Evidence of the dire condition of coral reefs around the world is being presented in abundance at the 12th International Coral Reef Symposium that got underway yesterday in Cairns, Australia. And scientists are calling for action to stop the losses: More than 2500 marine researchers and managers at the conference and around the world have signed a Consensus Statement on Climate Change and Coral Reefs that calls on "all governments to ensure the future of coral reefs, through global action to reduce the emissions of carbon dioxide and other greenhouse gases, and via improved local protection of coral reefs."
The need for action is self-evident to the community. "The huge declines in live coral cover that people have been talking about are real and increasingly well documented," Jeremy Jackson, professor emeritus of oceanography at Scripps Institution of Oceanography in San Diego, California, said at a press briefing. He noted that in the Caribbean, live coral cover has declined from 50% to 60% of reefs in the early 1970s, to around 5% to 10% today. Even on Australia's Great Barrier Reef, probably the world's most well-protected, live coral cover has decreased from 40% of the area to 20% over the last 50 years.

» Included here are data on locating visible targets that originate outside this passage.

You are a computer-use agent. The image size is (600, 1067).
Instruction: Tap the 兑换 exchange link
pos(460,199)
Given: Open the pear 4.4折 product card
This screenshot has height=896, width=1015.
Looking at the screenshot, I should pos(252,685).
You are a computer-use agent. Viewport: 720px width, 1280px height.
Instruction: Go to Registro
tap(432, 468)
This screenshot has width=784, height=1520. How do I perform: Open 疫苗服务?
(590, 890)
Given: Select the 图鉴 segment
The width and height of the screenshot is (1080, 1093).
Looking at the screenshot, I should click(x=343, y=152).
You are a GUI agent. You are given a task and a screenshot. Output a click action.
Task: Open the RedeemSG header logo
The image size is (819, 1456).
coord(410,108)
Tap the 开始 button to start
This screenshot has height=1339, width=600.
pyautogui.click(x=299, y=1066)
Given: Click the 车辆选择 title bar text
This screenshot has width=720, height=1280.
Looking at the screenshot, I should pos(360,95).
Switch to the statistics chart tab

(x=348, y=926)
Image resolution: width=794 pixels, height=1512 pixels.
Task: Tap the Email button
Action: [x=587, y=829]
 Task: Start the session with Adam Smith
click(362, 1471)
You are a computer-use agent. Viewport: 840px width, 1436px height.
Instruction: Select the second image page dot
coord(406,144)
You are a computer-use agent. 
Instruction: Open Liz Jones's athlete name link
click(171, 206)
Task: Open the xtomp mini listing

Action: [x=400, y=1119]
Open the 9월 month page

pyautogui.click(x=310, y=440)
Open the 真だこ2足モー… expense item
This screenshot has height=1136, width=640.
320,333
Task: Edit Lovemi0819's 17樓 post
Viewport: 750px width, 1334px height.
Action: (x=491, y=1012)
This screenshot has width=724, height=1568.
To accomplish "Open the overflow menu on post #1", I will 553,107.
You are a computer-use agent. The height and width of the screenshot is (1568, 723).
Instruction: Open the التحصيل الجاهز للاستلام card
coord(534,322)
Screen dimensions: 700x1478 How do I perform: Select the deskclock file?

The causes are well known: overfishing, habitat destruction, sedimentation, pollution, and, increasingly, climate change. Warmer ocean waters mean increased bleaching; and the oceans are becoming more acidic, which weakens coral skeletons. "There are no climate skeptics among coral reef scientists or coral reef managers because we've been measuring the impact of climate change since about the 1980s," said Terry Hughes, who studies the links between reefs and local communities at James Cook University in Townsville, Australia.